Blackstone Denies Talks of Hilton Hotels Break Up
Abi BrayThe private equity group Blackstone, on August 11, denied the reports that it is planning to break up Hilton Hotel Corporation as part of its debt restructuring plan. A spokesperson for Blackstone went on to simply tell some sources that the rumors were just not true.
Despite the fact that Blackstone did kill rumors that it was planning on breaking up Hilton, it did confirm that it was exploring options to restructure $20.6 billion of debt that it had incurred when buying Hilton Hotel Corporation back in 2007.

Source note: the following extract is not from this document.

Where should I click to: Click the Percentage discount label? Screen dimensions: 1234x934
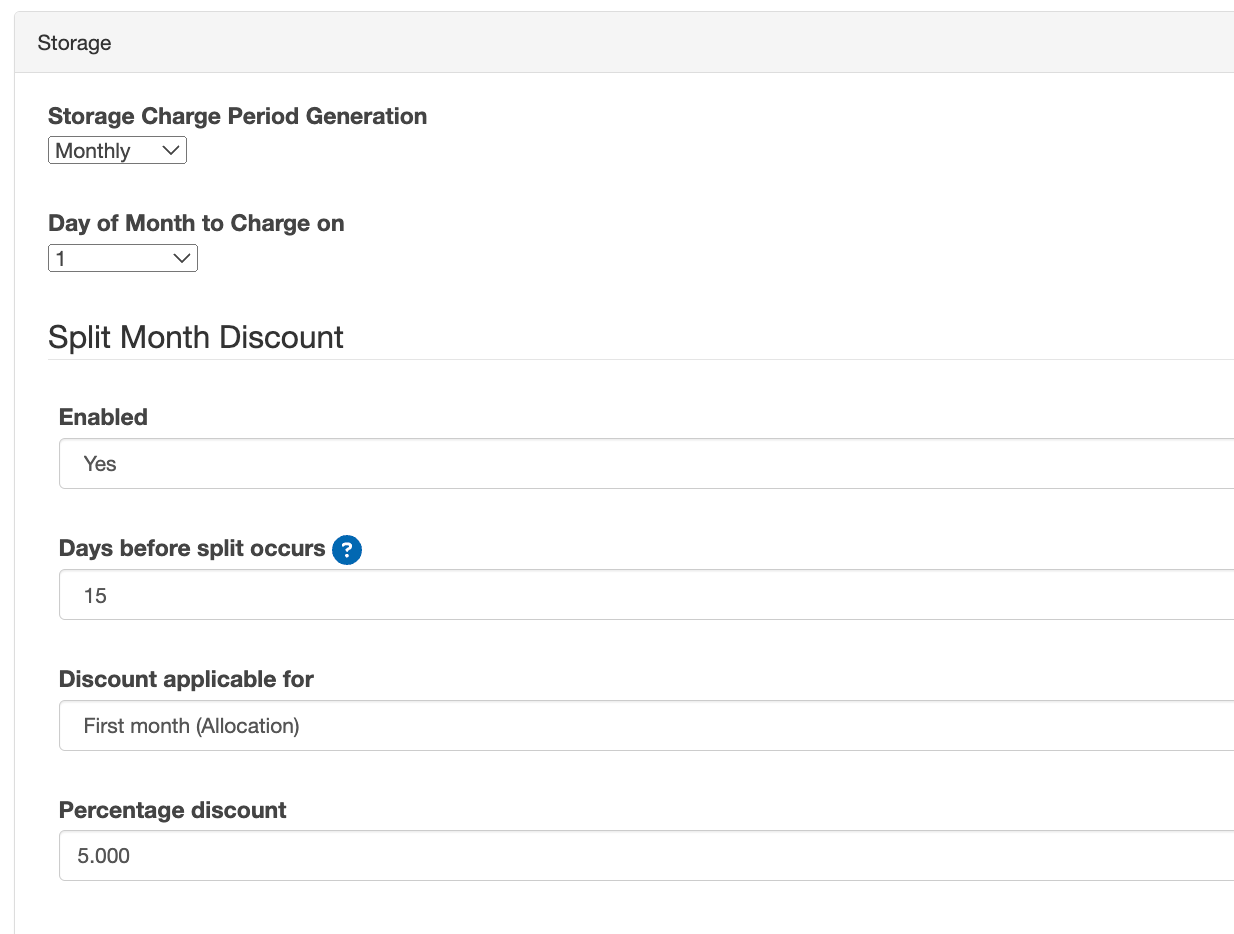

Blackstone had purchased Hilton Hotels for $26 billion. A deal was financed with $20.6 billion of debt and $5.7 billion of equity. Blackstone went on to say that the public listing of some parts of Hilton was just one of the many options that was currently being explored – nothing more, nothing less.

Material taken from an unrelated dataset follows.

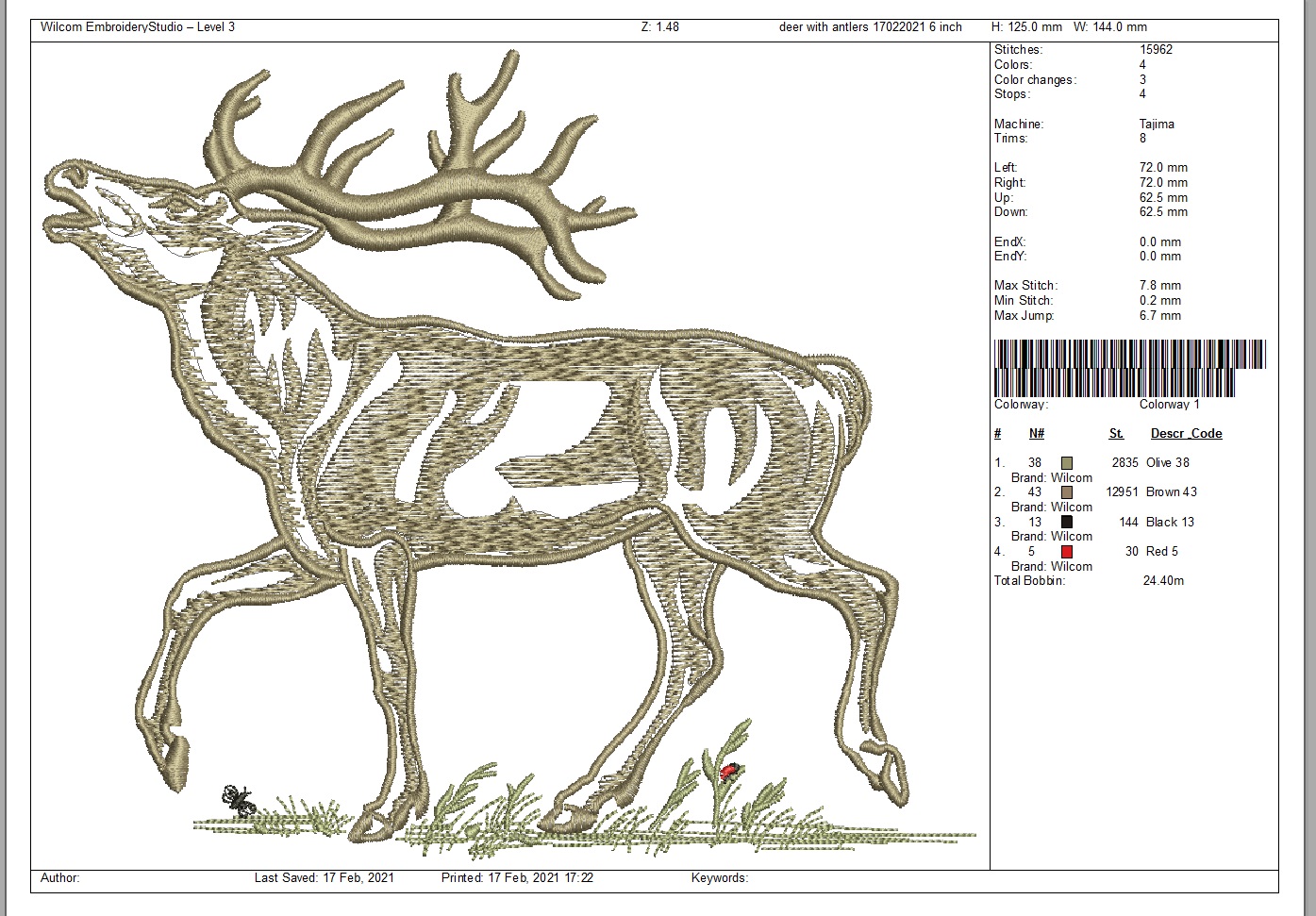
Task: Click the black fly embroidery motif
Action: (238, 799)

Some other ways that Blackstone may want to restructure Hilton Hotel Cooperation’s capital structure and lessen its debt may even include a debt for equity swap. It is, however, understood that Blackstone must meet its debt repayment deadlines in four years of time. This explains why Blackstone is looking into possible options right now.

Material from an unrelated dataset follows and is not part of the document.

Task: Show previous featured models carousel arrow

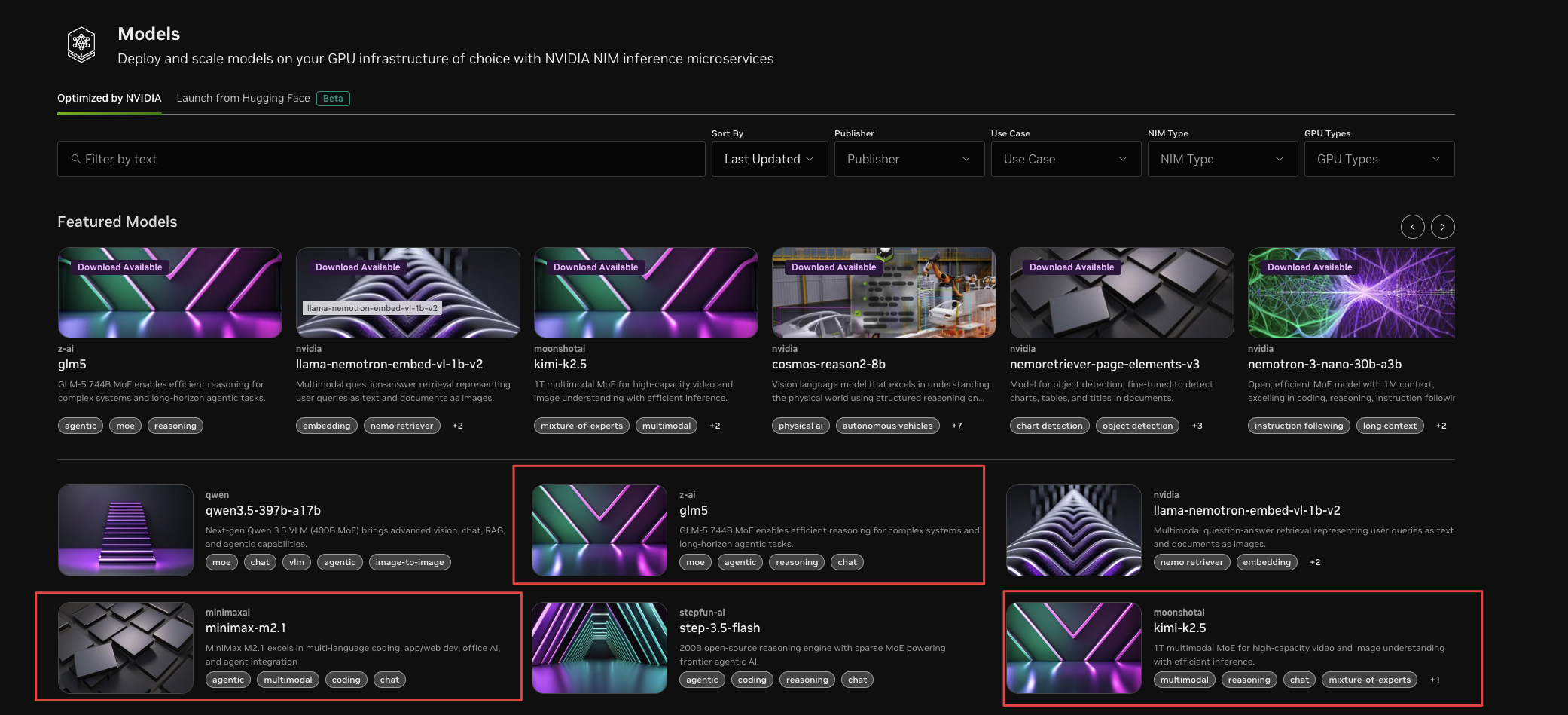Action: (1412, 227)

It is also thought that Blackstone wrote down its investment in Hilton Hotels as much as 50 percent since acquiring the group when markets were at its peak. The global economic downturn has really taken its toll on the demand for hotel rooms. The writing down of the investment is said to have cost an estimated $1.45 billion to Blackstone. This is a big loss in a time when the hotel industry has been under major heat anyway.